> [Written exercise 1]: Reproduce the passage on the Richard Estes D-Train print word for word, between "And who is Richard" and "from his peers.", inclusive.
> [Written exercise 2]: Pick up the Richard Estes D-Train passage where it stops and keep writing it.

> [Passage shown]:

|---|

D-Train, a monumental print by Richard Estes, produced by the Domberger printing studio. The vision of New York from a subway car could command $50,000 at Christie's.

Update:The monumental print of D-Train by Richard Estes sold for $35,000.

What you see: D-Train by Richard Estes, 1988. It’s one of 15 artist’s proofs (AP) created in addition to the edition of 125 prints. Christie’s estimates it at $30,000 to $50,000.

The expert: Lindsay Griffith, specialist and head of sale for prints and multiples for Christie’s.

Who, or what, is Domberger? It’s a printing studio in Stuttgart, Germany. It’s one of the preeminent printmaking studios of the 20th century. It was founded by Luitpold Domberger and is now run by his son, Michael. They’ve worked extensively with artists such as Keith Haring and Robert Indiana. Because of the precise and highly complex nature of what they produce, the most significant 20th century and post-war contemporary artists have worked with the Domberger studio.

And who is Richard Estes? He’s considered one of the most preeminent members of the photorealist school of painters. He’s known for creating highly detailed paintings and prints based on photographs. He takes more than 100 photos for his images and whittles them down to select the perspective he’s most interested in. That’s typical of his working process. He does all his drawings freehand, working from photographs, with no projectors or mechanical processes [to transfer the photographic image onto the canvas]. It speaks to what a draftsman he is. It’s what separates him from his peers.

|---|

> [Available data]:
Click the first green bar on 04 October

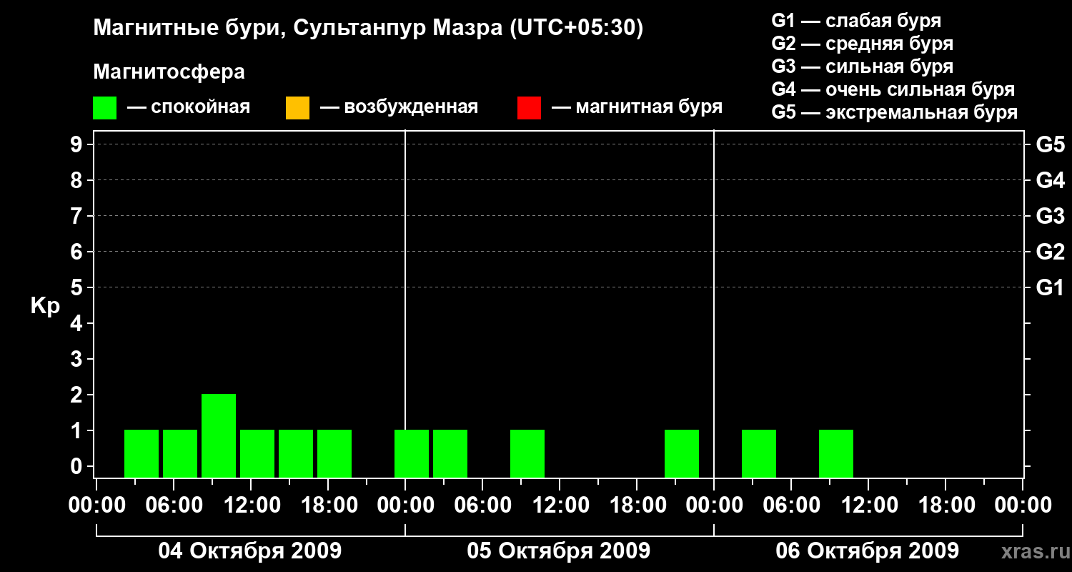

|---|

> [Task result 1]:
And who is Richard Estes? He’s considered one of the most preeminent members of the photorealist school of painters. He’s known for creating highly detailed paintings and prints based on photographs. He takes more than 100 photos for his images and whittles them down to select the perspective he’s most interested in. That’s typical of his working process. He does all his drawings freehand, working from photographs, with no projectors or mechanical processes [to transfer the photographic image onto the canvas]. It speaks to what a draftsman he is. It’s what separates him from his peers.

> [Task result 2]:
How did this particular print, D-Train, come about? Is it based on a Richard Estes painting? D-Train began as a maquette [in this case, a maquette is a fully rendered two-dimensional artwork intended as the basis for another work of art], not a painting per se. The maquette was wash and acrylic on board, and it was at the same size as the print itself. Estes sent the maquette to the Domberger studio. It produced his first portfolio, Urban Landscapes, in the early 1980s. Domberger could achieve what Estes was looking for–pictorial realism. He produced a highly finished maquette image and the studio worked with him to achieve his vision.

So the idea for the D-Train print begins with Richard Estes? He decided what the image would look like. Domberger decided how to make it come alive in the printmaking medium.

How far back does the relationship between Richard Estes and Domberger go? He worked with Domberger the entire time he made prints.

Has Richard Estes stopped making prints? No, he made prints very recently. The most major prints he’s made were produced by Domberger.

What challenges did Richard Estes and Domberger face in transforming the D-Train maquette into a finished fine art print? It’s quite a large print for a screenprint. There are so many different colors and layers in it–there’s so much going on. It took a highly complex process to achieve. Domberger created a special three-layer museum board for it.

…Because the amount of ink needed would saturate and bleed through a standard museum board? Yes. Many, many layers of ink were required to produce this print. It needed substantial backing to hold it.

So D-Train was monumental in more than one way–monumental in size, and it needed a monumental amount of ink to print it. It is, by a hair, not the largest Estes print, but it’s close. It’s the apex of everything he was trying to achieve in his prints. I love the fact that you can see the reflections in the subway seats.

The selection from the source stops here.